Outcomes of Descemet-Stripping Endothelial Keratoplasty for Corneal Edema in Iridocorneal Endothelial Syndrome

Sunday, April 19, 2015: 3:36 PM
Room 5A (San Diego Convention Center)
Samar K. Basak, MD, FRCS
Ayan Mohanta, MS

Iridocorneal endothelial (ICE) syndrome is characterized by abnormality in iridocorneal angle and iris surface associated with corneal edema. Secondary glaucoma may affect the long-term prognosis following Descemet stripping endothelial keratoplasty. The purpose of this study was to evaluate the clinical outcomes of Descemet stripping endothelial keratoplasty (DSEK) to treat corneal oedema in ICE syndrome.

Retrospective interventional case series. Clinical course of consecutive 15 patients who underwent DSEK for corneal edema in ICE syndrome between 2007 and 2013 were reviewed retrospectively. Best corrected visual acuity (BCVA), presence of PAS, control of IOP, Glaucoma Rx prior to DSEK were noted. Types of surgery prior to DSEK, combined with DSEK and postoperatively after DSEK were also noted. The median follow-up of 29.1 months (range: 5 – 60 months).

Ten patients had glaucoma before DSEK. Cataract surgery required in 11 eyes (DSEK-Triple) and additional trabeculectomy with MMC (DSEK Quadruple) was done  in 6 eyes. Grafts remained clear in 9 eyes (60%) with BCVA of ≥20/40 in 7 eyes (46.7%) with median follow up of 29.1 months. Poor outcomes after DSEK included uncontrolled glaucoma and late graft failure. Two eye became absolute in the course and required cyclocryotherpy.

Outcomes of DSEK in ICE syndrome are not always favorable because of continuous nature of disease. Poor outcomes after DSEK included uncontrolled glaucoma and late graft failure.
---+---
WORK INSTRUCTION -> According to the abstract on endothelial keratoplasty in ICE syndrome, in how many eyes did the grafts remain clear? These lines come from a separate source unrelated to the abstract.

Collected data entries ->
---+---
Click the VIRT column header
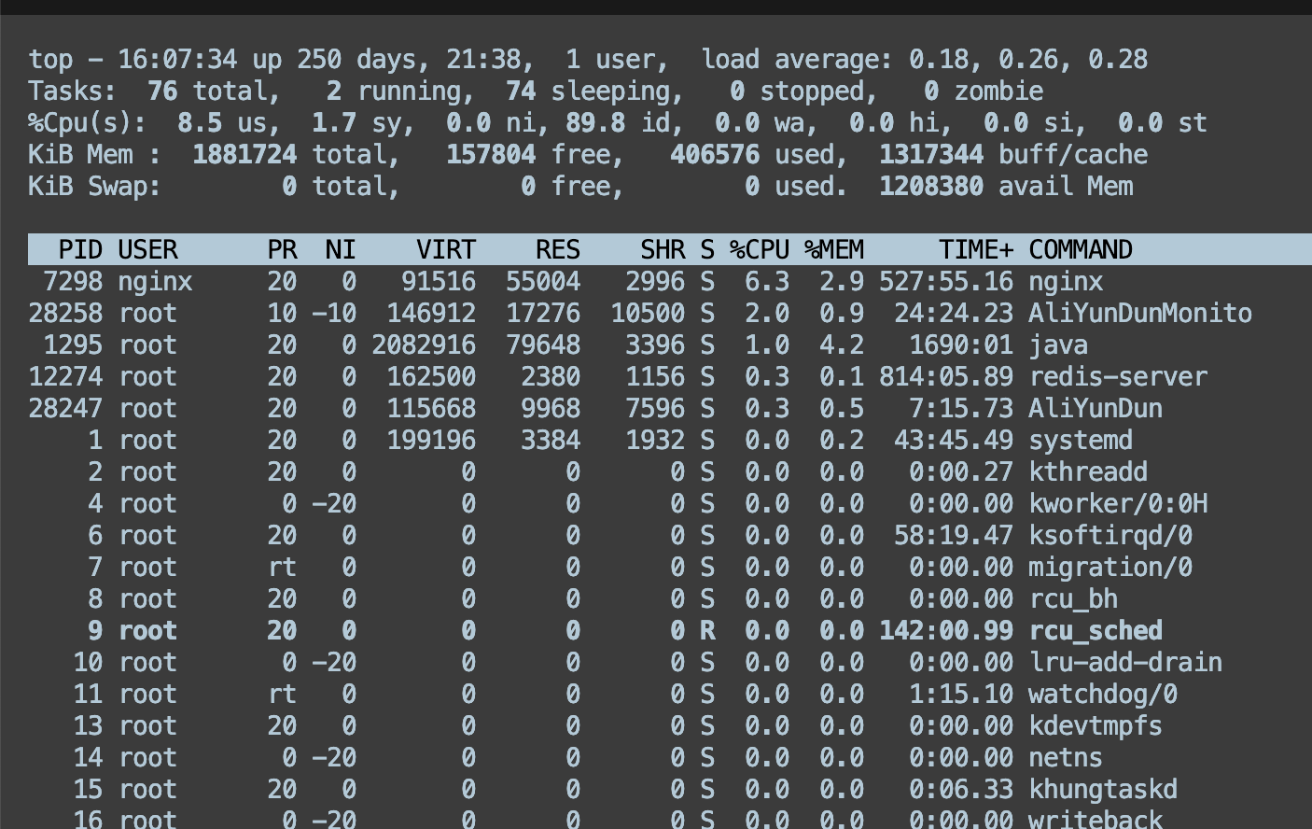This screenshot has width=1312, height=829. (445, 250)
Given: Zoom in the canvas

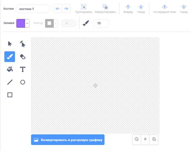Looking at the screenshot, I should 154,139.
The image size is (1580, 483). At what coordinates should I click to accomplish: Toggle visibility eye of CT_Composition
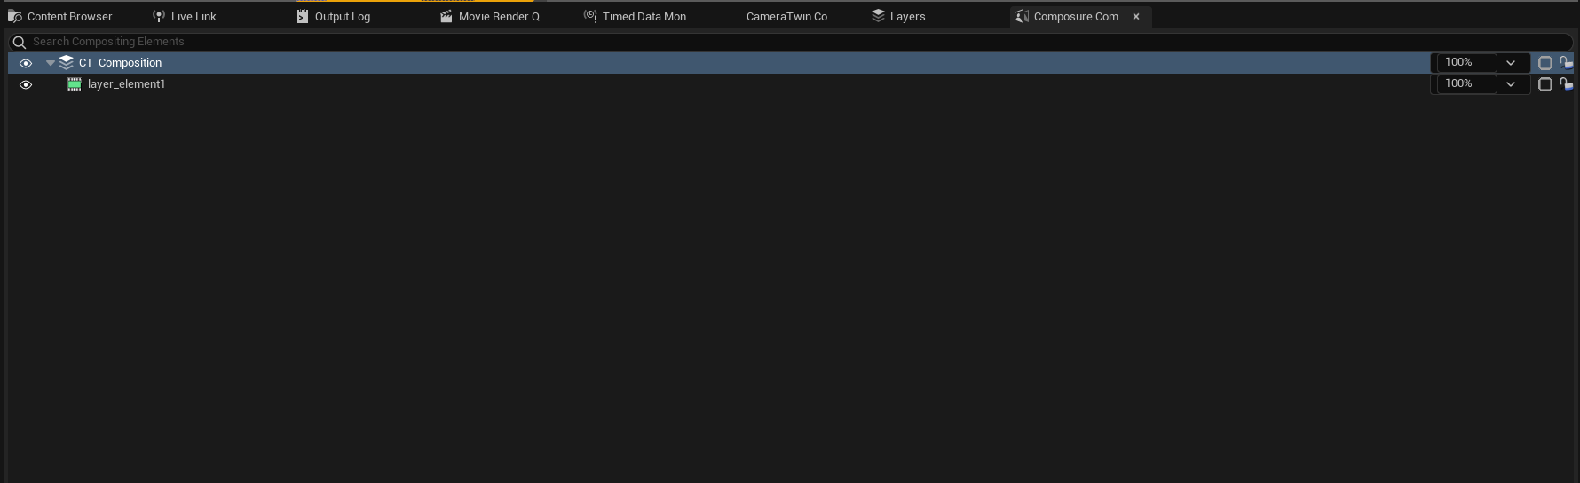click(x=26, y=63)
---+---
EXPECTED ANSWER -> The grafts remained clear in 9 eyes (60%).